Seorang teman berkata kepada saya, "Mungkin karena kita sudah  dewasa, jadi semua tampak tak istimewa," ketika saya berkeluh-kesah bulan Ramadan tahun ini terlewati dengan terlampau biasa. Akibat pekerjaan, saya jarang berbuka dengan keluarga, lebih-lebih tarawih bersama. Tak pernah, malah. Bahkan, ritual belanja baju bersama di mal-mal yang penuh sesak pun tak kami lakukan. Tak ada waktu dengan deadline pekerjaan yang  bertubi-tubi ini. Alasan yang klasik memang, tapi begitulah adanya.

Hari-hari ini, hari-hari terakhir Ramadan. Dan tahun ini juga tahun pertama saya hendak melewatkan lebaran pertama di kota Jakarta. Hampir tujuh tahun saya tinggal di sini, baru kali ini saya tak pulang untuk salat Ied di kampung, entah itu kampung suami atau kampung saya, Salatiga.

Oh, kami pulang.
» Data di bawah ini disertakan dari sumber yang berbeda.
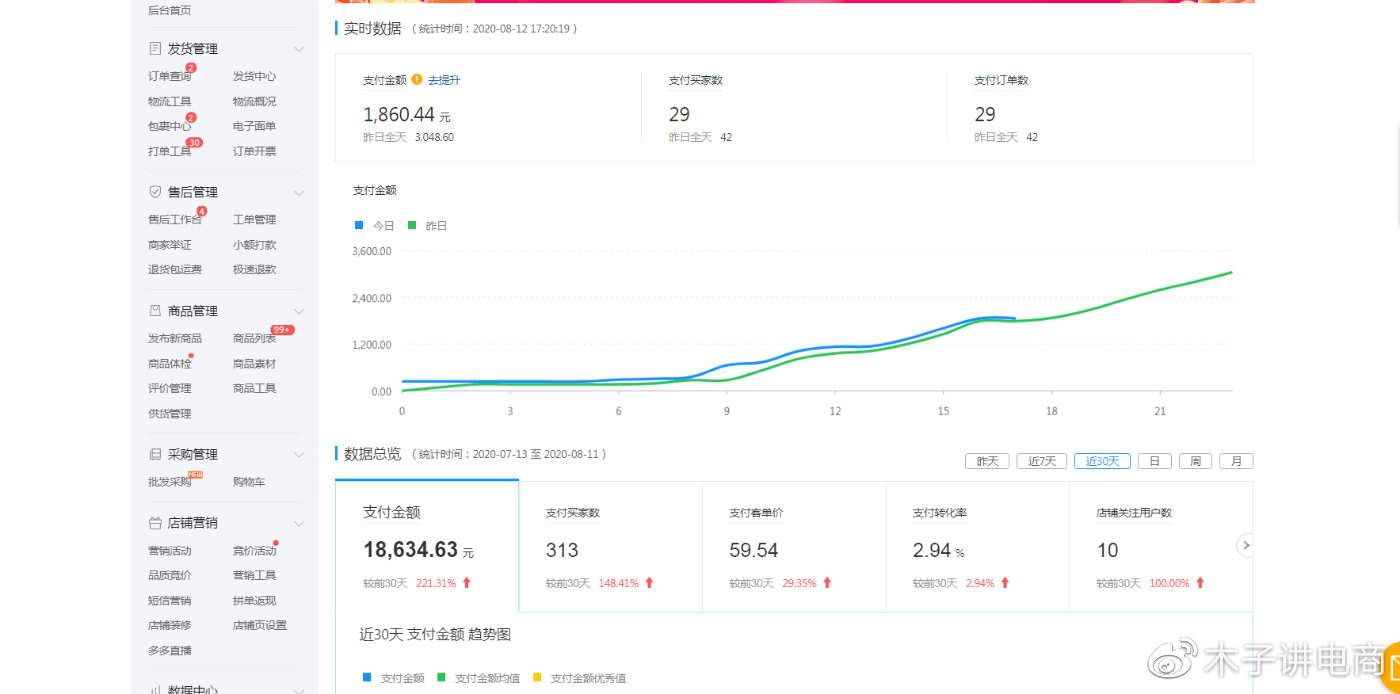Viewport: 1400px width, 694px height.
Task: Collapse the 商品管理 section
Action: coord(298,310)
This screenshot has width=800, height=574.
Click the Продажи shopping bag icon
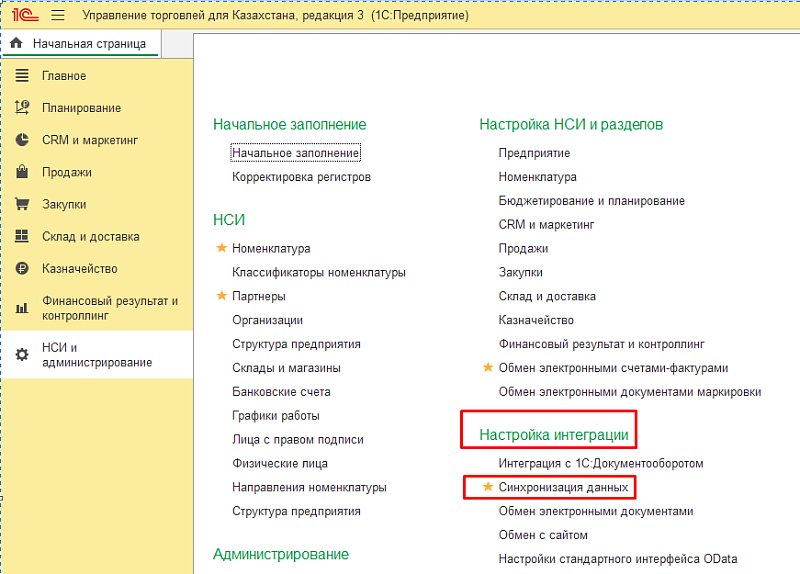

Nanti, di hari kedua atau ketiga lebaran, ke Salatiga. Kapan saja yang terasa nyaman. Toh, tak ada yang memburu-buru kami untuk cepat sampai. Tak ada yang layak dikejar sehingga kami mesti berjubel di bandara atau terjebak macet panjang bersama para pemudik lain.

Pulang. Betapa kata itu asing untuk saya kini.

Belakangan, kembali ke Salatiga adalah kembali kepada kamar-kamar kosong. Kepada ruang-ruang dengan sudut yang dihiasi sarang laba-laba. Kepada foto-foto di dinding -- yang menunjukkan wajah-wajah tersenyum bahagia dengan alasan entah apa. Semua tampak akrab, namun asing.

Mungkin salah satu alasan mengapa saya enggan memelihara rindu pada kampung halaman adalah itu. Semua terlalu jauh berbeda dari yang bisa saya ingat. Di benak saya, kenangan masa lalu di rumah itu adalah wajah-wajah tertawa dengan color tone sephia. Kenyataanya, hanya ada rumah tak berpenghuni dengan warna hitam putih.

Saya baru tahu bahwa kenangan bisa jadi begitu menyakitkan.